READING PASSAGE

┄┄┄┄┄┄┄┄┄┄┄┄┄┄┄┄┄┄┄┄

The first story in All-Negro Comics, "Ace Harlem," is billed as an ode to "the outstanding contributions of thousands of fearless, intelligent Negro police officers engaged in a constant fight against crime throughout the United States." It features a Black Dick Tracy analogue who fights crime in the hood. "Ace" opens with "Open the Door, Richard" playing from a local bar's jukebox as two Black hoodlums come in and shake down the Black owner, and then follows them before eventually introducing Ace, who's on the case to track down them down and put an end to their potential crime spree.

All-Negro wasn't just a series of hard-boiled detective tales, though. "Dew Dillies" is an adventure in nature that follows Bubbles and Bibber, two young pixie-like Black children. "Dillies" lets them frolic irreverently and innocently in this setting, as an antidote to the mainstream, mean-spirited impish "pickaninny" depictions of Black children. Bubbles and Bibber get into innocuous, inconsequential trouble like eating a clam and musing about cooking a nearby sitting duck they spot in a pond.

Instead of being portrayed as buzzing worker bees or lazy ingrates, the characters are fantastical: Bibber has wings and Bubbles the lower body of a mermaid. Bubbles and Bibber are wide-eyed, in contrast to the impish drawings that white people used. Bubbles and Bibber aren't stealing farmer's animals and crops or from kitchen tables. They aren't grinning, watermelon-devouring sprites or roving with a pack of wild-haired "savages." They're happy, and "Dillies" is about the happiness and imagination that all Black children should have.

Perhaps the most curious chapter of All-Negro, though, is "Lion Man," the story of an "American-born, college educated . . . young scientist" who is dispatched by the United Nations to the "Magic Mountain" on the African Gold Coast. Lion Man is an international watchman whose mission is to prevent any foreign poachers from stealing the large deposits of uranium located there. In this story the poachers are two white men: the mad scientist Dr. Sangro and his jungle navigator named Brosser, who are shown skulking in the African jungle, making their way to a potential uranium deposit.

Lion Man isn't alone, though. He's got a sidekick named Bubba, a stereotypical African native written to be mischievous and accident-prone, who speaks in broken English. Lion Man possesses keen senses and superior strength, and together, Bubba and Lion Man are ultimately able to thwart Dr. Sangro and Brosser's attempt to steal the uranium, despite Bubba's constant bumbling.

As an African protector of a precious resource who is vigilant against interlopers, All-Negro's Lion Man bears striking similarities to a more well-known Black African superhero, despite predating him by almost twenty years. Unfortunately, Lion Man and the rest of All-Negro Comics' characters would never appear again; not long after its debut, many of the comic's sponsors and distributors would disappear, and Evans would step back from trying to get another issue out.

Part of All-Negro's challenge was that during the same period, bigger, established publishers began creating Black-themed comic book content. Fawcett Comics and Parents magazine released their own Black titles, including Negro Romance and comic book bios on Black athletes like Jackie Robinson and Joe Lewis. As several comic book historians have pointed out, Evans and All-Negro were fighting an uphill battle-while they didn't dominate the market on Black content, they were the only player in the market that was all Black in distribution, creation and content. Evans's vision was the right call, but it's likely that All-Negro had too many supervillains to beat at once: Racial, cultural, financial and political industry power dynamics were too formidable. For all their page power, neither Lion Man nor Ace could topple the real-world forces stacked against them. It would be almost twenty years before America would get its first proper Black superhero when Black Panther was created in 1966 by Stan Lee and Jack Kirby.

┄┄┄┄┄┄┄┄┄┄┄┄┄┄┄┄┄┄┄┄

INPUT DATA
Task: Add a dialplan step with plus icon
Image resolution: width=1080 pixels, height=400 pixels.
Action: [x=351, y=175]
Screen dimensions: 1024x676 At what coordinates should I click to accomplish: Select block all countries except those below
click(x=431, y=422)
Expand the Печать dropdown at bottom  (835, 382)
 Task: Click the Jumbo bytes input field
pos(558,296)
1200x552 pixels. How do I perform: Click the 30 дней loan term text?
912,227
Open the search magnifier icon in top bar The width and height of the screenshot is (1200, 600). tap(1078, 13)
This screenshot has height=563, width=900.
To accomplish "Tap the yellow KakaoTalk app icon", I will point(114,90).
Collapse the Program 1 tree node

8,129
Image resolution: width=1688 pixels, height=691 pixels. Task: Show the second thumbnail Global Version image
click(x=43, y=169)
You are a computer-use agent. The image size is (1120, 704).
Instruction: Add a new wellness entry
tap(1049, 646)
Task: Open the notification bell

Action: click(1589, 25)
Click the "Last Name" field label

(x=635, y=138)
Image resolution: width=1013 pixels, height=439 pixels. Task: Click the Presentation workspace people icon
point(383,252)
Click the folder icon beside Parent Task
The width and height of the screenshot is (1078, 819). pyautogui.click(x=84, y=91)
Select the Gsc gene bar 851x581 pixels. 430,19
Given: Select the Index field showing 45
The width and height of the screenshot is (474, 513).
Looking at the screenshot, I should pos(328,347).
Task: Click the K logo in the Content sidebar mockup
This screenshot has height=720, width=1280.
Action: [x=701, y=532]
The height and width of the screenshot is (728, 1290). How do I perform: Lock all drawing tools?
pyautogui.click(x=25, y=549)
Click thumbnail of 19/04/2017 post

┄┄┄┄┄┄┄┄┄┄┄┄┄┄┄┄┄┄┄┄

REQUIRED ACTIONS
a – In the passage on All-Negro Comics, what resource is Lion Man sent to protect on the "Magic Mountain"?
b – Drawing on the passage on All-Negro Comics, explain why the comic struggled to survive after its debut.

SET OF ANSWERS
a – Large deposits of uranium.

b – During the same period, larger established publishers such as Fawcett Comics and Parents magazine began releasing their own Black-themed titles. All-Negro Comics also faced racial, cultural, financial and political industry power dynamics that were too formidable. Soon after its debut, many of its sponsors and distributors disappeared, and Evans stepped back from trying to publish another issue.